■ Objectif ■
Pourriez-vous recopier mot pour mot le passage du texte sur les cartes et la logique de l'espace compris entre "Phantasme Technocentrique" et "préexistantes du pouvoir.", bornes incluses ?

■ Texte de la page ■
======
Sortir de la grille, Réflexions sur les cartes et la logique de l’espace dans le présent globalisé

La théorie des nouveaux média a mis à la mode les termes "cartographie", "frontières", "hacking", "trans-nationalisme", "espaces de l'identité", etc. en une apologie des réseaux - un mot fourre-tout pour parler des modes de communication et d'échange facilités par l'Internet.

Nous devrions faire usage de cette terminologie avec plus d'attention parce qu'elle accorde une suprématie stratégique à l'espace et réduit simultanément celle du temps, c.-à-d., de l'histoire. Elle fait impasse également sur des catégories de différence incorporées telles que la race, le genre et la classe, et nous empêche ainsi de comprendre comment le développement historique de ces différences a contribué à la construction de notre vision contemporaine du monde.

Phantasme Technocentrique

La rhétorique de la cartographie et des réseaux associe et confond la manière dont les systèmes technologiques opèrent avec la communication humaine moderne. Selon ce modèle de pensée nous devrions croire que nous vivons à l'intérieur du monde du Neuromancer de William Gibson et que le salut nous vient de l'expertise technologique lancée contre le système - le hacking. Le pouvoir des héros des blockbusters sci-fi d'Hollywood tels que Matrix repose sur leur connaissance du "code". Il y est implicite que nous interopérons en réseau parce que les ordinateurs et Internet ont restructuré nos vies et parce que les systèmes économiques globaux nous ont transformés en citoyens globaux. Le hacking vient alors tenir lieu de l'engagement critique sous toutes ses formes contre les structures préexistantes du pouvoir.
======
(Données de coordonnées des éléments)

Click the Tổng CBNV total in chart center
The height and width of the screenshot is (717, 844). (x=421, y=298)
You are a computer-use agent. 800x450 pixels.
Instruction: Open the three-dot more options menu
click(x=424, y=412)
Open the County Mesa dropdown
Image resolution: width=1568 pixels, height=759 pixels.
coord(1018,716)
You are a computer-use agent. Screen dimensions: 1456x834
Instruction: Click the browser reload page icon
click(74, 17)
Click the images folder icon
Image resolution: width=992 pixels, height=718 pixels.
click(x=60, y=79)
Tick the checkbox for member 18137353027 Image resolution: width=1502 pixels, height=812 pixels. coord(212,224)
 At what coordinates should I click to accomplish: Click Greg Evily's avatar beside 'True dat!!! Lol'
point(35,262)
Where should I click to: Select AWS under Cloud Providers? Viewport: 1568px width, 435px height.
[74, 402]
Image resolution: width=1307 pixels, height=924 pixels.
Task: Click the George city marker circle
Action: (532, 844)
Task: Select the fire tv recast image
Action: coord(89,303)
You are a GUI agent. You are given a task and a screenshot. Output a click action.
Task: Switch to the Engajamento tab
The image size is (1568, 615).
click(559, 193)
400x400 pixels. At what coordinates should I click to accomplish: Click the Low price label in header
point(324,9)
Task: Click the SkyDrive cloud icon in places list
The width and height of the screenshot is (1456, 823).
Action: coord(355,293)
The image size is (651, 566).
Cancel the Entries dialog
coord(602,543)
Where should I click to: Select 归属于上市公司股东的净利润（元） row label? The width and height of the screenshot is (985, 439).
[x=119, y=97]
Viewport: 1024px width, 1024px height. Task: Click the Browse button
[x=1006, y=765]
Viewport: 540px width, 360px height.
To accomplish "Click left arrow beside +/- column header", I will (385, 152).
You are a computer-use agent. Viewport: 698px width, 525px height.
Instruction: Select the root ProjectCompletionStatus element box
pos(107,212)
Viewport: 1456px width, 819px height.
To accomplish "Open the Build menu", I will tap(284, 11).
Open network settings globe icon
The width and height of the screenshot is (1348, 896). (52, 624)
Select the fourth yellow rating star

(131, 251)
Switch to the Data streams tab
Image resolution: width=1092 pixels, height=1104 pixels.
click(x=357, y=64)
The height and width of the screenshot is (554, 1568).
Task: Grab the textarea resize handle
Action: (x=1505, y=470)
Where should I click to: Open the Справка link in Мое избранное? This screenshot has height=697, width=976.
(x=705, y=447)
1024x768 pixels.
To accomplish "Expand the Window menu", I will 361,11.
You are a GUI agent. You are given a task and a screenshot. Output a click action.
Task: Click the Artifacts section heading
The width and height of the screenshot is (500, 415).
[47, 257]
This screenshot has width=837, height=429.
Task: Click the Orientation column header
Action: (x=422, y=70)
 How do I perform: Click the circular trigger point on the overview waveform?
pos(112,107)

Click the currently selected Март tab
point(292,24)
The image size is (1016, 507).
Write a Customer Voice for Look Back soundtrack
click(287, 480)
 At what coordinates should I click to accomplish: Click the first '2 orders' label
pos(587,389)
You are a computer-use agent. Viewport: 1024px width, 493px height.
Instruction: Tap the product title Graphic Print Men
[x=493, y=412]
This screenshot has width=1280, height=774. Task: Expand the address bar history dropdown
======
■ Résultat attendu ■
Phantasme Technocentrique

La rhétorique de la cartographie et des réseaux associe et confond la manière dont les systèmes technologiques opèrent avec la communication humaine moderne. Selon ce modèle de pensée nous devrions croire que nous vivons à l'intérieur du monde du Neuromancer de William Gibson et que le salut nous vient de l'expertise technologique lancée contre le système - le hacking. Le pouvoir des héros des blockbusters sci-fi d'Hollywood tels que Matrix repose sur leur connaissance du "code". Il y est implicite que nous interopérons en réseau parce que les ordinateurs et Internet ont restructuré nos vies et parce que les systèmes économiques globaux nous ont transformés en citoyens globaux. Le hacking vient alors tenir lieu de l'engagement critique sous toutes ses formes contre les structures préexistantes du pouvoir.